Summary
Mitochondrial metabolism is critical for brain function. However, the mechanisms linking mitochondrial energy production to neuronal activity are elusive. Using whole-cell electrical recordings from Layer 5 pyramidal neurons in cortical slices and fluorescence imaging of cytosolic, mitochondrial Ca2+ indicators and endogenous NAD(P)H, we revealed ultra-fast, spike-evoked mitochondrial Ca2+ transients temporally similar to cytosolic Ca2+ elevations. We demonstrate that, whereas single or few spikes elicit the mitochondrial Ca2+ transients throughout the cell, their amplitude is differentially regulated in distinct neuronal compartments. Thus, these signals were prominent in the soma and apical dendrites and ∼3 times smaller in basal dendrites and axons.
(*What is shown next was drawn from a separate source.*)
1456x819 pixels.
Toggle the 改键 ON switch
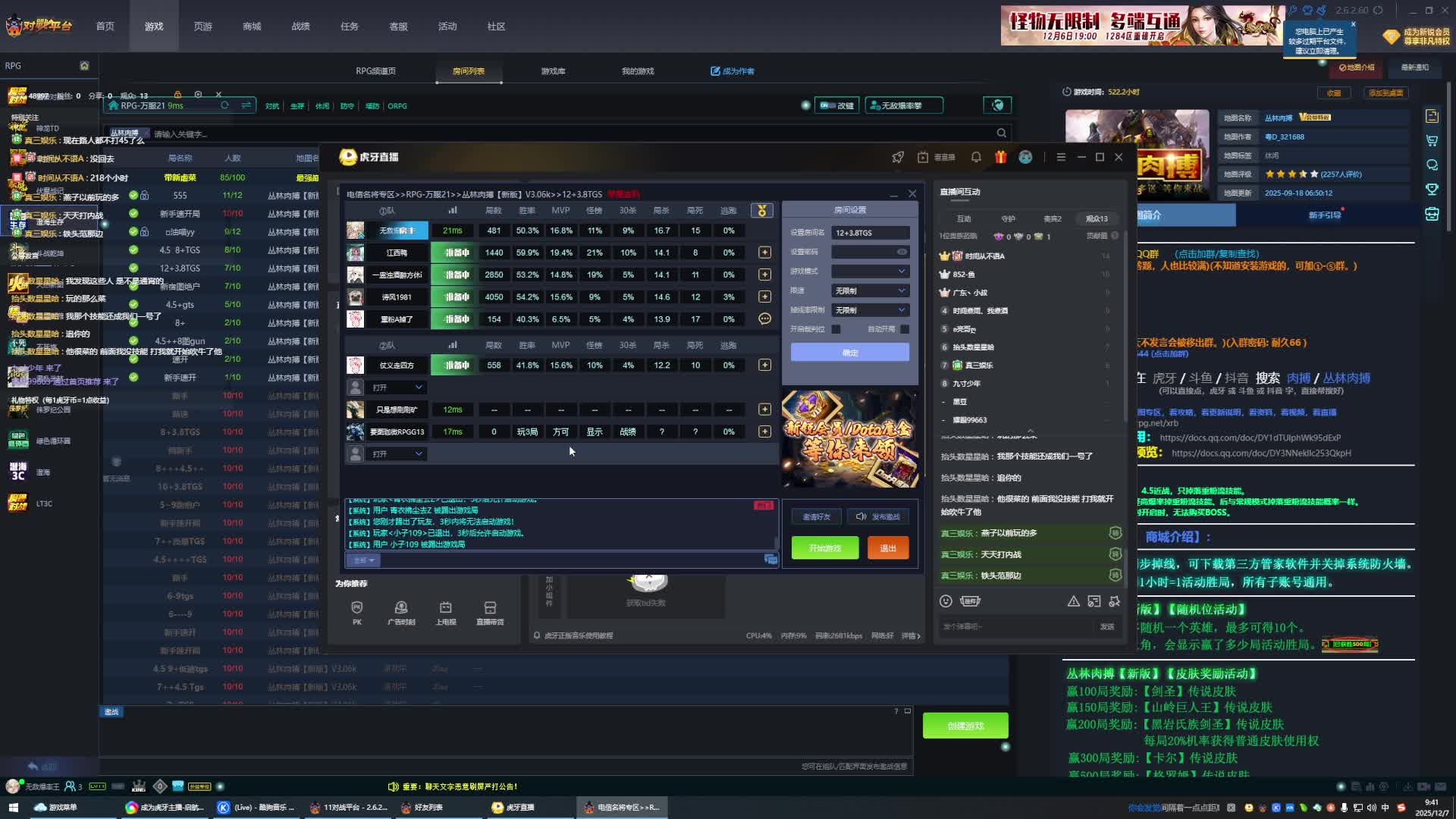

The spike firing frequency had a subtle effect on the amplitude of the cytosolic Ca2+ elevations but dramatically affected mitochondrial Ca2+ transients and NAD(P)H oxidation and recovery rates. Moreover, while subthreshold EPSPs alone caused no detectable Ca2+ elevation in dendritic mitochondria, the Hebbian coincidence of unitary EPSP and postsynaptic spike produced a localized, single mitochondrial Ca2+ elevation. These findings suggest that neuronal mitochondria are uniquely capable of decoding firing frequency and EPSP-to-spike time intervals for tuning the metabolic rate and triggering changes in synaptic efficacy.
Competing Interest Statement
The authors have declared no competing interest.